Code looks like this:

<cfpdf    action="optimize"
      source="#ExpandPath('./UserGroupTour2009.pdf')#"
      destination="#ExpandPath('./UserGroupTour2009Opt.pdf')#"
      noattachments = true
      nobookmarks = true
      nocomments = true
      nofonts = true
      nojavascripts = true
      nolinks = true
      nometadata = true
      />

As you can see, the code is pretty straightforward. I've seen reductions of 65-75% on PDF size when using all options.

Extraction

Yes, you can get at the text or embedded images of a PDF with ColdFusion 9.

Here's the code to get at the text of a PDF:

<cfpdf action="extracttext"
      source="#ExpandPath('./UserGroupTour2009Opt.pdf')#"
      name="cfref"
       />


<cfdump var="#XMLparse(cfref)#" >

That code will extract the text of a PDF to XML. The structure divides the content into pages, so you can quickly get at content on particular pages, etc.

You have a few options that I'm not showing though.
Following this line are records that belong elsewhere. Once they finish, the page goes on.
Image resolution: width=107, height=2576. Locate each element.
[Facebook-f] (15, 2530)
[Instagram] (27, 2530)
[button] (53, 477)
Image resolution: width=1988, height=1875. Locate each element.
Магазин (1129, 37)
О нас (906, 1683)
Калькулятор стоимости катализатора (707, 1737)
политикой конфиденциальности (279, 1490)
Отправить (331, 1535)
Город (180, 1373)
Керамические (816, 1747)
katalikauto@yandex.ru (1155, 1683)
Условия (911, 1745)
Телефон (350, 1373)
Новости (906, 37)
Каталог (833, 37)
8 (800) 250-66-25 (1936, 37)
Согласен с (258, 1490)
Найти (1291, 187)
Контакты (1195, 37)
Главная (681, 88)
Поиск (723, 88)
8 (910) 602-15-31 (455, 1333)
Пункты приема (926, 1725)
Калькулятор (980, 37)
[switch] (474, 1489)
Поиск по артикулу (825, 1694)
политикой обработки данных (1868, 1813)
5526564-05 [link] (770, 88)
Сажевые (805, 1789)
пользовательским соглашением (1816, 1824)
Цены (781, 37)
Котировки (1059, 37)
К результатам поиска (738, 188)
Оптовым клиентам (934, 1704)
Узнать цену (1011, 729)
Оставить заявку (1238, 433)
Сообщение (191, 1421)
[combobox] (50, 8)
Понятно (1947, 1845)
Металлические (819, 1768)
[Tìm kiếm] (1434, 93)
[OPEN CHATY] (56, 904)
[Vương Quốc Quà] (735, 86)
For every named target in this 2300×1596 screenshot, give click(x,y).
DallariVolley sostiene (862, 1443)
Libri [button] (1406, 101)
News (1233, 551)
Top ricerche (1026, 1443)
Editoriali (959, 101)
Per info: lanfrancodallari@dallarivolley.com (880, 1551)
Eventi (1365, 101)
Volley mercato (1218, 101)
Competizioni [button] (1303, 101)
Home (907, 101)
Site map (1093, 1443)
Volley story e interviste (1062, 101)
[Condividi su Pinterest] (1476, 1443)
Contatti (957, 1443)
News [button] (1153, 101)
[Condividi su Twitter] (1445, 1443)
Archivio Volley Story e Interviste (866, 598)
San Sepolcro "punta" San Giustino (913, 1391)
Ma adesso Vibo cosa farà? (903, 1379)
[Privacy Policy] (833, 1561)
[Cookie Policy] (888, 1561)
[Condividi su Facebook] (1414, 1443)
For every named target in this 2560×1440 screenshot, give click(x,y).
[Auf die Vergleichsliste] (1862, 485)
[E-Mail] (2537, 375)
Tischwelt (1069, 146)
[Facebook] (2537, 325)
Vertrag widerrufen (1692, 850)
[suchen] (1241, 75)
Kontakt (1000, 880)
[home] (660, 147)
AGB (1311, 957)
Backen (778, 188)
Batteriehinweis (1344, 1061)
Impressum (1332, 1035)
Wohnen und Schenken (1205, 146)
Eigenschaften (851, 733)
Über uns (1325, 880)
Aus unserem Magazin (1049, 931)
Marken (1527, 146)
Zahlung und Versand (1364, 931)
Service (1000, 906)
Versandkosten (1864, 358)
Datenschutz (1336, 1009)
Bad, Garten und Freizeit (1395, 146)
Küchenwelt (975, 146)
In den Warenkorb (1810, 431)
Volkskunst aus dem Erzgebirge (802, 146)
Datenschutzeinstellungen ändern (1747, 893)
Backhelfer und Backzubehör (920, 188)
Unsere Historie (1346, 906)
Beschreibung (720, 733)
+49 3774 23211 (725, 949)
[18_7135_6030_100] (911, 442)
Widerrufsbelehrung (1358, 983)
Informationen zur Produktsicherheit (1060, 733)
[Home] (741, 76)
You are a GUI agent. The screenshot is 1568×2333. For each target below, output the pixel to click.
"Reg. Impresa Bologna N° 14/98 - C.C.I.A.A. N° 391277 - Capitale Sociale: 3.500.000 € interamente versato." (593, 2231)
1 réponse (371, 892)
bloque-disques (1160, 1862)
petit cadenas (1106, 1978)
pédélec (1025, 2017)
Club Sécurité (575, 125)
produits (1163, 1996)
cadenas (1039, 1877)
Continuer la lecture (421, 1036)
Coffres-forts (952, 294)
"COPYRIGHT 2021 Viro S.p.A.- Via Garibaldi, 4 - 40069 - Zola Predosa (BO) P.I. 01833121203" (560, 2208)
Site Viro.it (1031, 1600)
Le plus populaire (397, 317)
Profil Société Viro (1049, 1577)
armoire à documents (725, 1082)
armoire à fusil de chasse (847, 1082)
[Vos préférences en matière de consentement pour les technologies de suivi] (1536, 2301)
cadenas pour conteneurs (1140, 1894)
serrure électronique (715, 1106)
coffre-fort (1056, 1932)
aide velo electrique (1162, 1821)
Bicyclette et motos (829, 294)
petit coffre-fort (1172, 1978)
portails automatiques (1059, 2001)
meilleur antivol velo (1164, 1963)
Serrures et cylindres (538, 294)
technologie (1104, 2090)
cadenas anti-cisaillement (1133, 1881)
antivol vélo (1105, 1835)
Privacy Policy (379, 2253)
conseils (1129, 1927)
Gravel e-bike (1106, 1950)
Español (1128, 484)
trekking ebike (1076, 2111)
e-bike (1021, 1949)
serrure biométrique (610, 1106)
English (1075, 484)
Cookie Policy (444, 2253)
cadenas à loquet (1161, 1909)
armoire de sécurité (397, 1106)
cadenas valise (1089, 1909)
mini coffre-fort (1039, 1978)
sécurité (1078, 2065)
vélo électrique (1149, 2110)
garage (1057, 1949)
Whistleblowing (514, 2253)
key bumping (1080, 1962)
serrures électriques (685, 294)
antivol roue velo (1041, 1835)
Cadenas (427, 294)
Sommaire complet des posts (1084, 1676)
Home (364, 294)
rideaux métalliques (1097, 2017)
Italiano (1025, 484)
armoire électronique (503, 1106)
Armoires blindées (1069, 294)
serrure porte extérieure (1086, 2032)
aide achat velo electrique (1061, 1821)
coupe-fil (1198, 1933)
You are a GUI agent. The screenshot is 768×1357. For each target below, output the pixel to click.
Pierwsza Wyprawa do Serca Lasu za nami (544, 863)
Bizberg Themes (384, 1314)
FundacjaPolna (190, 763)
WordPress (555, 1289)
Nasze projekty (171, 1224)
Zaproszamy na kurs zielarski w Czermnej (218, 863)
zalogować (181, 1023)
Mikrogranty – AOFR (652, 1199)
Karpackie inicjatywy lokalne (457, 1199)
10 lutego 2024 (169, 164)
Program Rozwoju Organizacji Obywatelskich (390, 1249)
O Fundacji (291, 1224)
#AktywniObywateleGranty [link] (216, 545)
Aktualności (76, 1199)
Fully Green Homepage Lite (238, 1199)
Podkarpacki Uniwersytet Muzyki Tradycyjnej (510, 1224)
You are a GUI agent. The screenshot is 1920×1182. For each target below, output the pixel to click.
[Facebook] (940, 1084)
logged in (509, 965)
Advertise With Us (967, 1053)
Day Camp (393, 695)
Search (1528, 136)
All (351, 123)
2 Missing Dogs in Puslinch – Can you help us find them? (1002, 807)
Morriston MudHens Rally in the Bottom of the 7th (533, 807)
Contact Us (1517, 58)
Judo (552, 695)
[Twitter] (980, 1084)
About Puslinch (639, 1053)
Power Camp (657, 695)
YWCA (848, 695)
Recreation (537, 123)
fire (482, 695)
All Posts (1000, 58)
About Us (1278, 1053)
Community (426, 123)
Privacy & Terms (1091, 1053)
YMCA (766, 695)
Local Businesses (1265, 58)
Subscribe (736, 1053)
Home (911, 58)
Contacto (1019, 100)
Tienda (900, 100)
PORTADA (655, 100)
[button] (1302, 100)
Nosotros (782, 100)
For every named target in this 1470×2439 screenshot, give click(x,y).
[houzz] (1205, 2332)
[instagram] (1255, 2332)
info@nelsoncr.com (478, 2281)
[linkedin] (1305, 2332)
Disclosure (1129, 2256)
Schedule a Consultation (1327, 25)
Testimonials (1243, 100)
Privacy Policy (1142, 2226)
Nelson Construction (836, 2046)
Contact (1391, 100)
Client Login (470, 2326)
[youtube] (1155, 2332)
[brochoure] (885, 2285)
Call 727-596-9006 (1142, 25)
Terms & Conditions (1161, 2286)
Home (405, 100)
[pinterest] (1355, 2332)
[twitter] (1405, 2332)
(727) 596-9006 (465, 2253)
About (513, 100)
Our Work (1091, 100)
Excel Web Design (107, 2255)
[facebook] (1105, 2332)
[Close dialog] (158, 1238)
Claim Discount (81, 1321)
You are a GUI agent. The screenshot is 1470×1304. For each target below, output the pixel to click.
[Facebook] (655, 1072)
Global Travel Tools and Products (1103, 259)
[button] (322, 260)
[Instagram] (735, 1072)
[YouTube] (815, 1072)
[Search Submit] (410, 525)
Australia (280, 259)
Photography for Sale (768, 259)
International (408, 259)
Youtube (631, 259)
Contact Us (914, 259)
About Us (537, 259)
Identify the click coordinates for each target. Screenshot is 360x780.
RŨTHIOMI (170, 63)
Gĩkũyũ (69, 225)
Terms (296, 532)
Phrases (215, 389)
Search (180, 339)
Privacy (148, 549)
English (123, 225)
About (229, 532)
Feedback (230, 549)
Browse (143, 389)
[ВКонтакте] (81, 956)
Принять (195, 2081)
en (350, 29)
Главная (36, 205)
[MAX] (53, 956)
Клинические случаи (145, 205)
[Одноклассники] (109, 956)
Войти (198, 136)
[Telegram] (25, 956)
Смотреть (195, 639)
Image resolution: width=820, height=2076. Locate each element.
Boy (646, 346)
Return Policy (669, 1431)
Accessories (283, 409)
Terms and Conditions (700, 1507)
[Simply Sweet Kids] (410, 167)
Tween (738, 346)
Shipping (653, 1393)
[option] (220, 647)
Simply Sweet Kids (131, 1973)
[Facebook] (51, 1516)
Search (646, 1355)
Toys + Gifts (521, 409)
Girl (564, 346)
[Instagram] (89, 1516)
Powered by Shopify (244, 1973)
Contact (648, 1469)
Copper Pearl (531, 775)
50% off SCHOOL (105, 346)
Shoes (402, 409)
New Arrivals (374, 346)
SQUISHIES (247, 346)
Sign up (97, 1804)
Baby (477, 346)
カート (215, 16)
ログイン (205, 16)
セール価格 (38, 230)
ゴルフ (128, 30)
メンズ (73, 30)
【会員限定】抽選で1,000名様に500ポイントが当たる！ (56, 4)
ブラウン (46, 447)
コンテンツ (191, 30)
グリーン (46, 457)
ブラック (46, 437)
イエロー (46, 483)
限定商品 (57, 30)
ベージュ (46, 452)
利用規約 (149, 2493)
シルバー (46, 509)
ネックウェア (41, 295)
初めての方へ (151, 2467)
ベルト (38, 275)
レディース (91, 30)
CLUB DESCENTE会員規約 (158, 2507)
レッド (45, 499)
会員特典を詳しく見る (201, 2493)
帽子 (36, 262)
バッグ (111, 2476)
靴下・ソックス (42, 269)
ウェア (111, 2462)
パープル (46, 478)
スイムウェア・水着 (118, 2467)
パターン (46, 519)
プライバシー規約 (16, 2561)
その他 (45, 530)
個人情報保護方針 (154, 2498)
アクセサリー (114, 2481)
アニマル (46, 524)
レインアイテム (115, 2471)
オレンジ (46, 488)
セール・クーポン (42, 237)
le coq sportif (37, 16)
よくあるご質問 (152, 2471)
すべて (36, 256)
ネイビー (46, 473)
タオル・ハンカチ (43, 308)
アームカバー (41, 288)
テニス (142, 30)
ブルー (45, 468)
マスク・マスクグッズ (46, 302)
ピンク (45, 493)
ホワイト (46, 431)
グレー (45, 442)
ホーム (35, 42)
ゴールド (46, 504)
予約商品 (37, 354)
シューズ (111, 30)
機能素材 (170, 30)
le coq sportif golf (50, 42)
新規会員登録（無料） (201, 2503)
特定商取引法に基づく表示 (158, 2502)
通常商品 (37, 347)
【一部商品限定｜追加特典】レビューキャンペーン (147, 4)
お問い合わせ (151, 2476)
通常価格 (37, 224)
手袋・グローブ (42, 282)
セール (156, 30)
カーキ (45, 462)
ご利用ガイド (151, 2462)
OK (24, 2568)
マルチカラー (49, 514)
You can get the content as just a string. You can selectively get page numbers. You can even get XY coordinates for all of the words in the document.

Getting images is similar; you plug in a PDF, and send the images to a directory:

<cfpdf action = "extractimage"
   source = "#ExpandPath('./UserGroupTour2009Opt.pdf')#"
   destination = "ExpandPath('./images')" />

You have options to prefix the images, and pick image formats

As you can see, the engineers added some cool functionality here.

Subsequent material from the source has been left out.